La production de sifflets en Suède est particulièrement abondante et les musées suédois possèdent d’importantes collections de ces lergökar acquis dès la fin du xixe siècle. Le Suédois Artur Hazélius (1833-1901) entreprend dès 1872 une collecte systématique et de grande envergure dans le but de créer un musée national. Il montre une partie sa collection à l’Exposition universelle de Paris en 1878. En 1880, sa collection prend le nom de « Musée nordique » (Nordiska Museet), riche aujourd’hui de plus de trois cents sifflets en terre cuite2.

Formes

Variété des lergökar en Suède, régions diverses, du début au milieu du XXe siècle. Coll. particulière. © Pierre Catanès

Ill. 2 : Variété des lergökar en Suède, régions diverses, du début au milieu du xxe siècle.
Coll. particulière. © Pierre Catanès

L’immense majorité des sifflets suédois sont globulaires et en forme d’oiseau, même si de rares exemplaires ont une forme de poisson, de tête d’homme ou de divers animaux. De rares sifflets à eau ont également été produits. Le sifflet traditionnel suédois est généralement en terre cuite décorée simplement de traits d’engobe blanc, avec la tête et l’avant du corps engobés de même (ill. 2). Dans quelques régions, ces sifflets sont couverts d’une glaçure verte ou bien réalisés en faïence.

Section des données:
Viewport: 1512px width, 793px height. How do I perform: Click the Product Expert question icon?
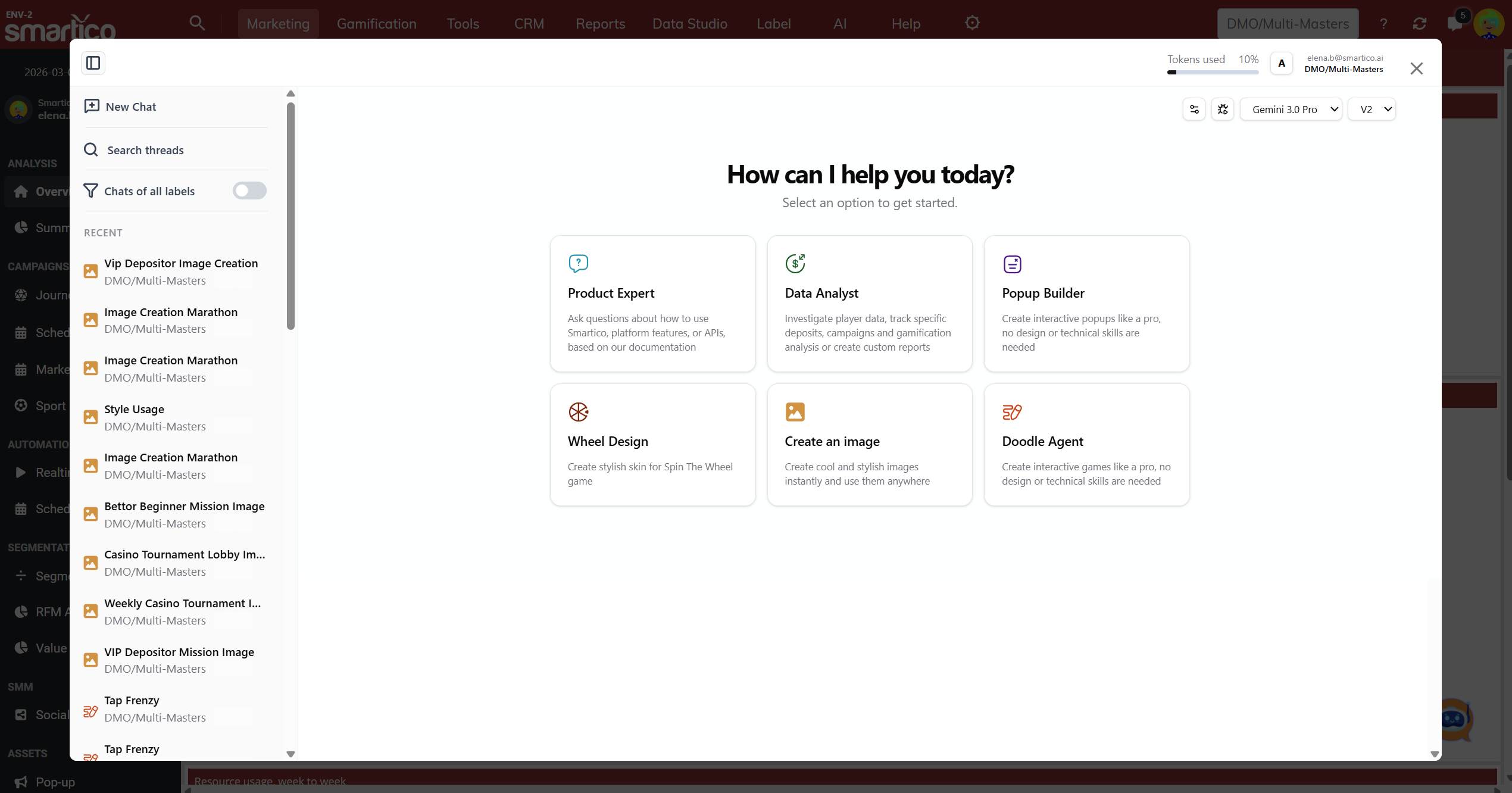tap(577, 263)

Tâche à réaliser:
Selon l'extrait sur les sifflets suédois, quelle forme ont la plupart de ces sifflets ?

Réponse complète:
L'immense majorité des sifflets suédois sont globulaires et en forme d'oiseau.